Fox59, citing unnamed sources, reports the woman spoke to Fogle on several occasions more than a decade ago. In an interview with WWSB, the woman said Fogle often made “surprising and inappropriate” remarks.
“He said something to me when we were off camera and that really stuck with me,” she told the station. “I thought to myself, ‘Did he really say that to me?’”
She said she contacted the FBI because Fogle’s comments alarmed her, according to the report. The woman said authorities had her wear a wire and record phone conversations with him. She claims the subject matter was “similar to what the FBI found when they raided his home.”
Ron Elberger, Fogle’s attorney, dismissed the woman’s revelations to Fox59, calling the story “absurd.”

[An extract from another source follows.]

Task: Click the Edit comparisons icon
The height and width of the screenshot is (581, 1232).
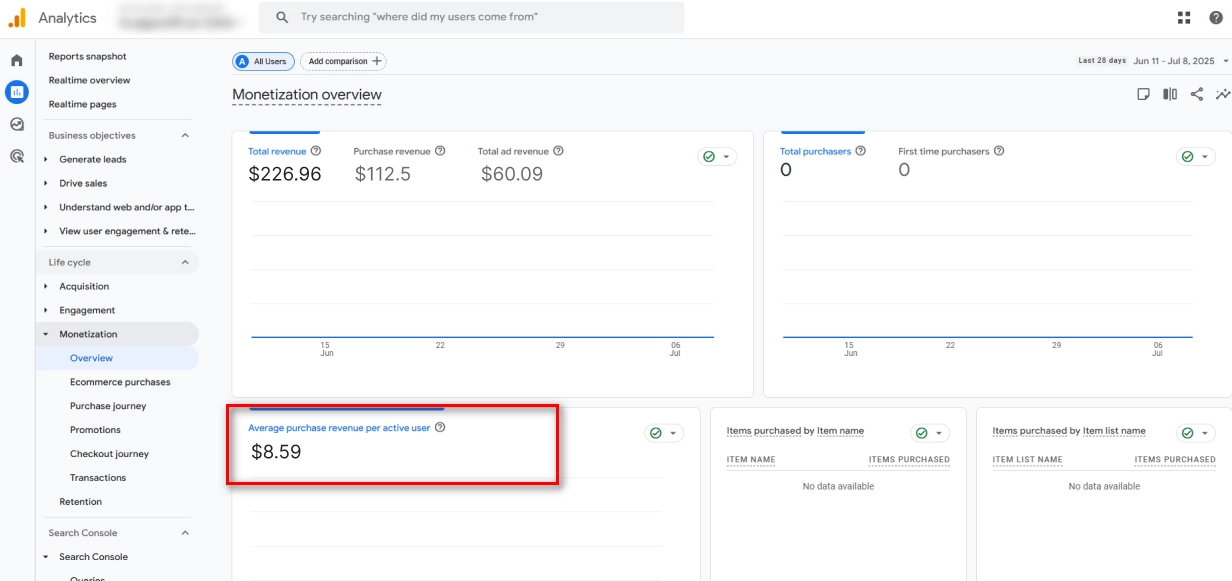Action: pos(1169,94)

Investigators from the FBI, Indiana State Police and Postal Service arrived Tuesday morning at Fogle’s home, where an evidence truck was parked in the driveway, according to the Indianapolis Star. The paper reported that electronics were taken from Fogle’s home and analyzed in the truck. Fogle was home during the search and was seen entering and leaving the evidence truck.

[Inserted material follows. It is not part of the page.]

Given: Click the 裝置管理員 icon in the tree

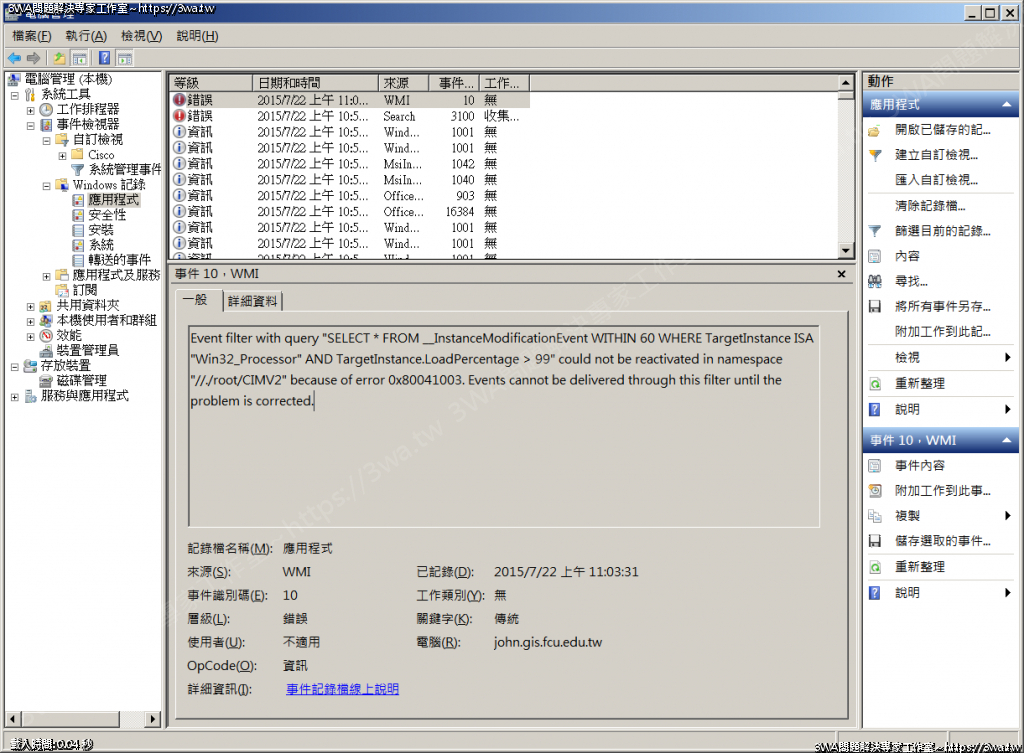Looking at the screenshot, I should tap(46, 350).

Fogle’s cellphone was also confiscated and an electronics-sniffing dog was used in the search, Fox59 reports. Authorities told the station the dog is one of three nationwide used to find hidden data storage devices during searches and raids.
Later Tuesday, Subway announced it suspended its relationship with the spokesman after the investigation.

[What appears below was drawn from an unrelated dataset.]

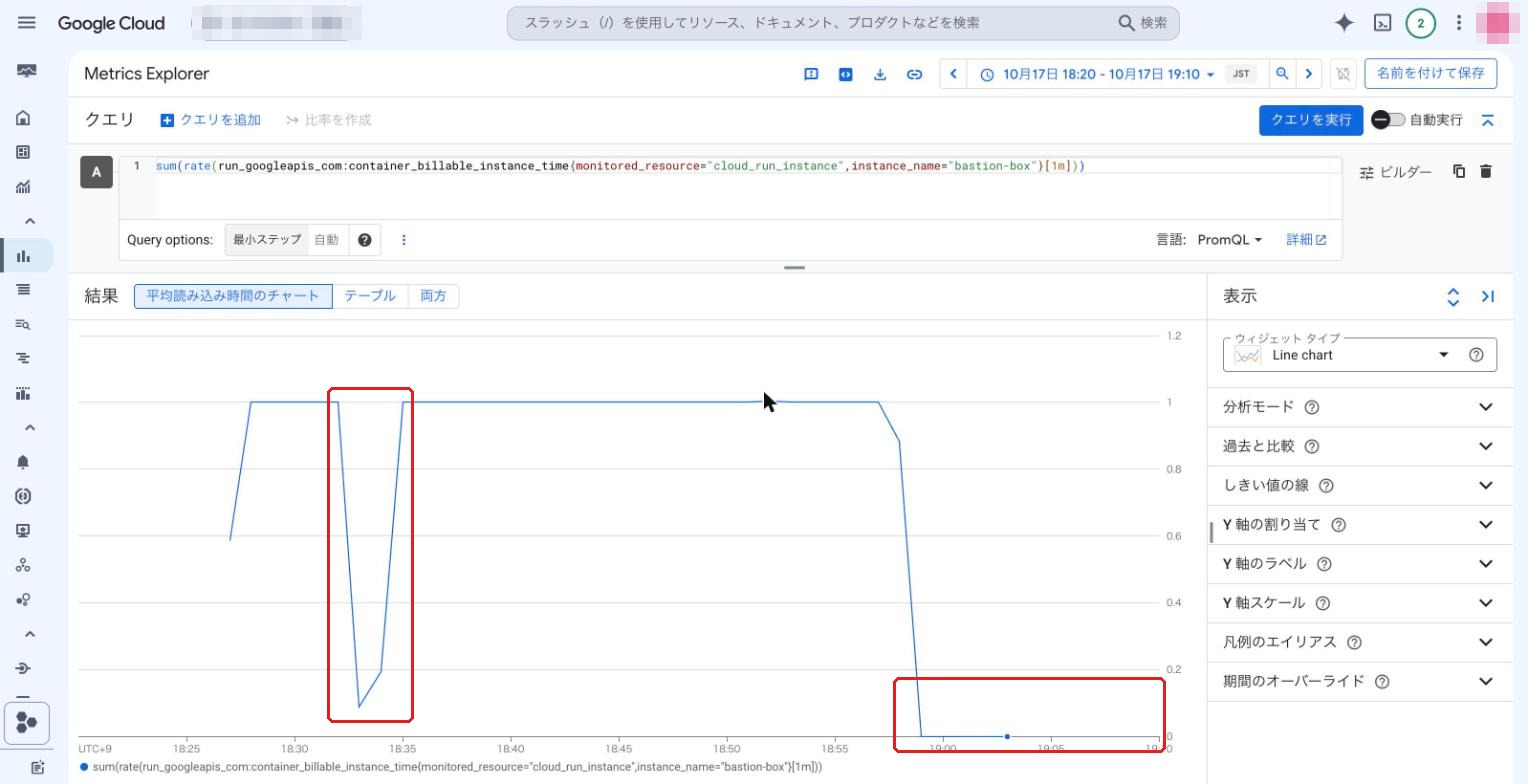
Task: Open the Google Cloud hamburger navigation menu
Action: point(27,23)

Officials at Subway's Milford, Conn., corporate headquarters issued a statement expressing shock about the search.
“We are shocked about the news and believe it is related to a prior investigation of a former Jared Foundation employee," the statement read. "We are very concerned and will be monitoring the situation closely. We don’t have any more details at this point.”
The development comes two months after Russell Taylor, the former executive director of the Jared Foundation, which Fogle started to raise awareness to and combat childhood obesity, was arrested on federal child pornography charges. Taylor, 43, attempted suicide on May 6 at the Marion County Jail, and was placed on life support, but his health has improved, according to officials.
Taylor faces seven counts of production of child pornography and one count of possession of child pornography in a case that began when a woman he had been emailing alerted authorities to Taylor's offer to show her images of children.
After Taylor's arrest, Fogle issued a statement that said he was "shocked" over the allegations and that the foundation was "severing all ties" with Taylor.
Fogle has not been charged with any crime or offense, and is not aware of what authorities were seeking, Elberger told FoxNews.com Tuesday.
"Jared has been cooperating, and continues to cooperate, with law enforcement in its investigation of certain unspecified activities and looks forward to its conclusion," Elberger said.
The Associated Press contributed to this report.